93. Qué cara la jodita

17 de marzo de 2024 | Marzo 2024

La compañía de seguros pasaba por un mal momento. Algunas malas decisiones entre variables económicas, que se alteraban en sentidos contrarios entre una semana y la siguiente, hacían que llevar el mando de la empresa se complicara bastante más que lo esperado por los accionistas y el grupo inversor más relevante.

El director, Alfonso Pardo, no dormía hacía días. Le había agarrado el gusto a la merca de grande. De tanto sentirse viejo, encontró algo parecido a la juventud en pasar tiempo con pendejos a los que les bancaba la joda. Se divorció de la esposa y empezó a salir con mujeres que podían haber sido sus hijas. Y, cuando una noche se estaba quedando dormido en el boliche, escuchó que una chica que había intentado cortejar horas antes se refirió a él con el término “abuelo”. Se enojó. Tanto que al fin de semana siguiente ya estaba cargado con una bolsita, “como para no hacer papelones”, se convenció.

Empezó a ser el abuelo fiestero al mismo tiempo que dirigía una empresa de millones de dólares y responsabilidades muy relevantes a nivel social. En medio ese cóctel, la cocaína hacía más difícil su tarea. Los accionistas ejercían más presión sobre él debido a los vaivenes y reacomodamientos económicos. Trabajaba mucho, y lo que no trabajaba, salía de joda. Y el consumo aumentó.

Empezó a tomar decisiones, en general las relacionadas a los activos financieros de la empresa, que salieron mal. Justo él, que no tenía la capacidad de verse responsable de los errores y los cargaba sobre sus empleados.

Ese miércoles Alfonso Pardo mantuvo una larga comunicación telefónica con uno de los inversores más importantes de la empresa.

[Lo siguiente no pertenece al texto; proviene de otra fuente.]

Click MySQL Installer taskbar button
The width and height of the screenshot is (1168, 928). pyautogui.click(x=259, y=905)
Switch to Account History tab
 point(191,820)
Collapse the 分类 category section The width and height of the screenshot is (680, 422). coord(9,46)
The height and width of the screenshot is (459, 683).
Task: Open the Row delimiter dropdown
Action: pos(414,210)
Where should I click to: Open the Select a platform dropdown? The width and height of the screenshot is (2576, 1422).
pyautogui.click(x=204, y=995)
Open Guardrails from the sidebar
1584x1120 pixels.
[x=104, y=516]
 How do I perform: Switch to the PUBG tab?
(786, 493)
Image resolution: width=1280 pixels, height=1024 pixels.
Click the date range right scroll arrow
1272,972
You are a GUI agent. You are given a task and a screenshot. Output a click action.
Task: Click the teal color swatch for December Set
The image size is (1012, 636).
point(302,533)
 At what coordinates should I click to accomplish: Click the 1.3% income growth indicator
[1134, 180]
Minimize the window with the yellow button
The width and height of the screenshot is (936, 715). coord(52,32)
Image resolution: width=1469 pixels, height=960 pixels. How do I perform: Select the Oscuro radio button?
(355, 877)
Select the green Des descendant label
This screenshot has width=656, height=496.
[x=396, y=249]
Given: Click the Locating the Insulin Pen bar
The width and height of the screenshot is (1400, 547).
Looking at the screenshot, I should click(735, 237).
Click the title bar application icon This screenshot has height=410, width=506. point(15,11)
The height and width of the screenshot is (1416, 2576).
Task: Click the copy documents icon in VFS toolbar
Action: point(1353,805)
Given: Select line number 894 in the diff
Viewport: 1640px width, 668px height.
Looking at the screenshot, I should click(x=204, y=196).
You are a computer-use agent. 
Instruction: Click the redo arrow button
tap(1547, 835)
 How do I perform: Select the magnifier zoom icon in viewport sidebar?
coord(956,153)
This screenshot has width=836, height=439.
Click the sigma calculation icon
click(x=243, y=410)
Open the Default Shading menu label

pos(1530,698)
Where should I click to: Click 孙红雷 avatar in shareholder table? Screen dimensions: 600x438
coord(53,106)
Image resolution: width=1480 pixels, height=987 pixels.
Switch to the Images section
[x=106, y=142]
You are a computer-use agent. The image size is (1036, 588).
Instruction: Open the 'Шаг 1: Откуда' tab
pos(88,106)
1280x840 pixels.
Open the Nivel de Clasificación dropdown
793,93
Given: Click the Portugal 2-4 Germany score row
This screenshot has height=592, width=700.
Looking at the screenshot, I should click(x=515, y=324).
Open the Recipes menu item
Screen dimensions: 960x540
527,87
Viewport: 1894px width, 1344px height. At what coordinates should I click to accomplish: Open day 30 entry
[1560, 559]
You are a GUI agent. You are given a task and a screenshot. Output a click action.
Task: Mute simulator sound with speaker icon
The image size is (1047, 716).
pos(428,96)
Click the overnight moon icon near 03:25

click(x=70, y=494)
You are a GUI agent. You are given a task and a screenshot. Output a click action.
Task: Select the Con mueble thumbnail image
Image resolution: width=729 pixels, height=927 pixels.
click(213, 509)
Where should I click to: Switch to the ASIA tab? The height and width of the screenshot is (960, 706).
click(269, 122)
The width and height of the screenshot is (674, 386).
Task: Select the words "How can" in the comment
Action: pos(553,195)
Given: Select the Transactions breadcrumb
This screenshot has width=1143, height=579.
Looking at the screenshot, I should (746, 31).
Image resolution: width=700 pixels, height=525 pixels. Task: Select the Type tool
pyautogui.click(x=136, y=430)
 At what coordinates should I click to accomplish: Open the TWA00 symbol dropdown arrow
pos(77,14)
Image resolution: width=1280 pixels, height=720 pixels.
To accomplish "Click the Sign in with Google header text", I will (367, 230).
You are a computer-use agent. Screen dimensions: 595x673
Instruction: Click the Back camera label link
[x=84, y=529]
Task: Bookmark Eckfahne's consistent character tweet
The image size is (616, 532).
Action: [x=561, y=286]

Escuchó cómo se lo amenazaba con dejarlo en la calle por haber duplicado su salario y el de una chica que, se rumoreaba, era su novia de oficina. Condescendiente, y la boca un tanto rígida, avisó que se iba a encargar de remediar la situación al instante, que ya sabía por qué había sucedido. Convocó a Gloria Zabala a su despacho.

—Cerrá, cerrá. Dale, cerrá la puerta —usó un tono imperativo mientras agitaba las cejas arriba y abajo mirando la puerta.

—Sí, ya… ya va —contestó Gloria, encargada del área de recursos humanos—. ¿Qué necesitás, Alfonso?

Él la miró, desafiante, y dejó escapar una risa enojada en una exhalación nasal.

—No te hagas la viva. Estás despedida, Gloria. Lo lamento.

—¿Qué? ¿Me estás cargando? —preguntó ella con los ojos bien abiertos y una mano en el pecho.

—Te la mandaste, Gloria. No tengo otra opción. No podés subir los salarios que tenés ganas, porque las cuentas no nos cierran así y hace meses de todo esto —fue elevando el tono de su voz al tiempo que adoptaba una actitud más violenta—. Encima me comprometés a mí y a la pobre Juli que no tenemos nada que ver.

—Pero si yo no le subí el sueldo a nadie, Alfonso, ¿qué tengo que ver? Eso es tema de contabilidad, no sé.

—¿Quién hizo el recibo de sueldo, a ver?

—Sí, mi oficina, no sé quién; pero igual, si se pasó algo así es un tema de contabilidad, no mío. Nosotros no podemos hacer una cosa así, y lo sabés porque el que firma resoluciones de esos temas…

—Sí, sí, sí —la interrumpió a los gritos y se levantó de la silla—. Nunca te hacés cargo de nada. Andá, haceme el favor —señaló la puerta con el brazo—. Y agradecé que te vas con un currículum que dice el nombre de nuestra empresa.

Gloria estaba ya con la mano en la manija, lista para irse cuando se paralizó y, como esta vez no le pasó lo mismo de siempre, de pensar la respuesta correcta horas después, cuando ya es inútil ese rejunte de palabras que hubiera sido mágico en el momento indicado, se dio vuelta y lanzó:

—¿Sabés qué? —empezó con voz decidida y pausada como para que no se escapara una letra de los oídos de Pardo—. Tenés razón. Mejor poner el nombre de este lugar ahora, cuando todavía está de pie, antes de que la fundas, viejo falopero. Y si tu duda es cómo se enteraron los inversores, es por una resolución que firmaste vos hace unos meses. Imbécil —y de un portazo se retiró.